The camp has a non-negotiable three-strike policy for late attendance; however, if a reason is given on the third strike whereby any reasonable person who is unaware they might be late would be unable to be on time given those circumstances, the third strike can be forgiven. Jay’s late attendance was forgiven.
What best supports this conclusion?
(A) Jay was unaware he might be late and any reasonable person could see he could not have made it on time. One of the counselors mentioned Jay could be on his third strike.
(B) Jay’s reason for being late left no doubt that no reasonable person could have made it on time.
(C) Jay is on his third strike; given the circumstances, Jay could not have foreseen he would be late and anyone can reasonably see he could not have made it on time.
(D) Jay did not know he was going to be late and no one could reasonably expect him to be on time given his circumstances.
(E) Jay is on his third strike. Though he reasonably expected he might be late, he could not be responsible for it since any reasonable person could see he could not have made it on time.
Answer = (C)
Remember there is a hierarchy in any condition/assumption/logical relationship.
Here, the top priority is whether this is Jay’s third strike; if it’s not, none of the other conditions/assumptions would follow OR even matter if they are true.
‘The third strike’ dictates the domain in which the rule begins to be applicable.
The prompt says there is forgiveness for the third strike but that doesn’t mean it applies to all late attendance.
(C) is stronger than (A) in that the whether Jay is on his third strike in (A) is actually not fully supported. We know a counselor is OF THE OPINION that Jay is on his third strike.
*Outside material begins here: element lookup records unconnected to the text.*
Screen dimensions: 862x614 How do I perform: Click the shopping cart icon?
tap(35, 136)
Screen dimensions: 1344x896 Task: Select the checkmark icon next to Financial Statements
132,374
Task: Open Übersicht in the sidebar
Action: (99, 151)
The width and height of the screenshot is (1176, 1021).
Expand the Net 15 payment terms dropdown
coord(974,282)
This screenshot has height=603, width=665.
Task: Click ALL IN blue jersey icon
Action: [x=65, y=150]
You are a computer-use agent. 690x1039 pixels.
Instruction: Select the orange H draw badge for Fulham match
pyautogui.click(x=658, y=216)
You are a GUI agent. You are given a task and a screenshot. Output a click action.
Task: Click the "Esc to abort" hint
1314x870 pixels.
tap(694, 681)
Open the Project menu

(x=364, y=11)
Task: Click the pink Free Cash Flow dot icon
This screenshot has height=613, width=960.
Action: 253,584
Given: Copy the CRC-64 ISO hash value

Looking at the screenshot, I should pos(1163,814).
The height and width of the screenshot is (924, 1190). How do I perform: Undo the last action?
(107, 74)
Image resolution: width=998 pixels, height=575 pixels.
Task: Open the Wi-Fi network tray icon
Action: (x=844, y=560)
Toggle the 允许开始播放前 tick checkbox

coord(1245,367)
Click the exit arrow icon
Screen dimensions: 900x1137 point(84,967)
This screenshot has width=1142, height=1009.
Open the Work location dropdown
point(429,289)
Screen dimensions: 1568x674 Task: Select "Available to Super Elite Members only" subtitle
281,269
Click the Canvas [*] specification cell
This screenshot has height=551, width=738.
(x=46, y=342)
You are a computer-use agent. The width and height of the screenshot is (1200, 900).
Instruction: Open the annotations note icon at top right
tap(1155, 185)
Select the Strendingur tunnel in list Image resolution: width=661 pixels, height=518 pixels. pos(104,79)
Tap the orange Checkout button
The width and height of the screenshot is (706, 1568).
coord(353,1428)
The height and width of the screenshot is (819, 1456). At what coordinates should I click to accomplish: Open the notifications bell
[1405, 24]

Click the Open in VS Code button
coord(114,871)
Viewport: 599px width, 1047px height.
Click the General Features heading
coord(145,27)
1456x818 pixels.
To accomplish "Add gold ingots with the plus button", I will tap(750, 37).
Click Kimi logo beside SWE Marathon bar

In (C), it is stated as fact that Jay is on his third strike.
Remember there is a big difference:
A —m→ B —m→ C
VS
A—m→ C
A—m→ B
The first one yields NO valid conclusions.
The latter yields the conclusion:
B ←s→ C
We know most of A set falls into B set; we know most of A set simultaneously falls into C set.
As ‘Most’ means any range more than ‘Some’ and less than ‘All’ (can assume it covers more than 50% of A Set), this means there will be a non-zero overlap (at least one) between B set and C set by virture of MOST of A set falling into B set and C set at the same time.
For example: 51% of A set falls into B set and 51% of A set falls into C set. Even if we assume the lowest possibility, there will at least be 1% of A set that has membership in B set and C set simultaneously.
What are the formal negations for the below?
- ALL A are B
- SOME A are B
- MOST A are B
- ALL A are B, negated: SOME A are NOT B.
Original: All A are B
Negated: Some A are not B
Original: A → B
Negated: A ←s→ /B - SOME A are B, negated: NO A are B.
Original: Some A are B
Negated: No A are B
Original: A ←s→ B
Negated: A → /B - MOST A are B, negated: It’s NOT the case that most A are B.
Original: Most A are B.
Negated: It’s not the case that most A are B.
Negated: Anywhere from none to exactly half of A are B.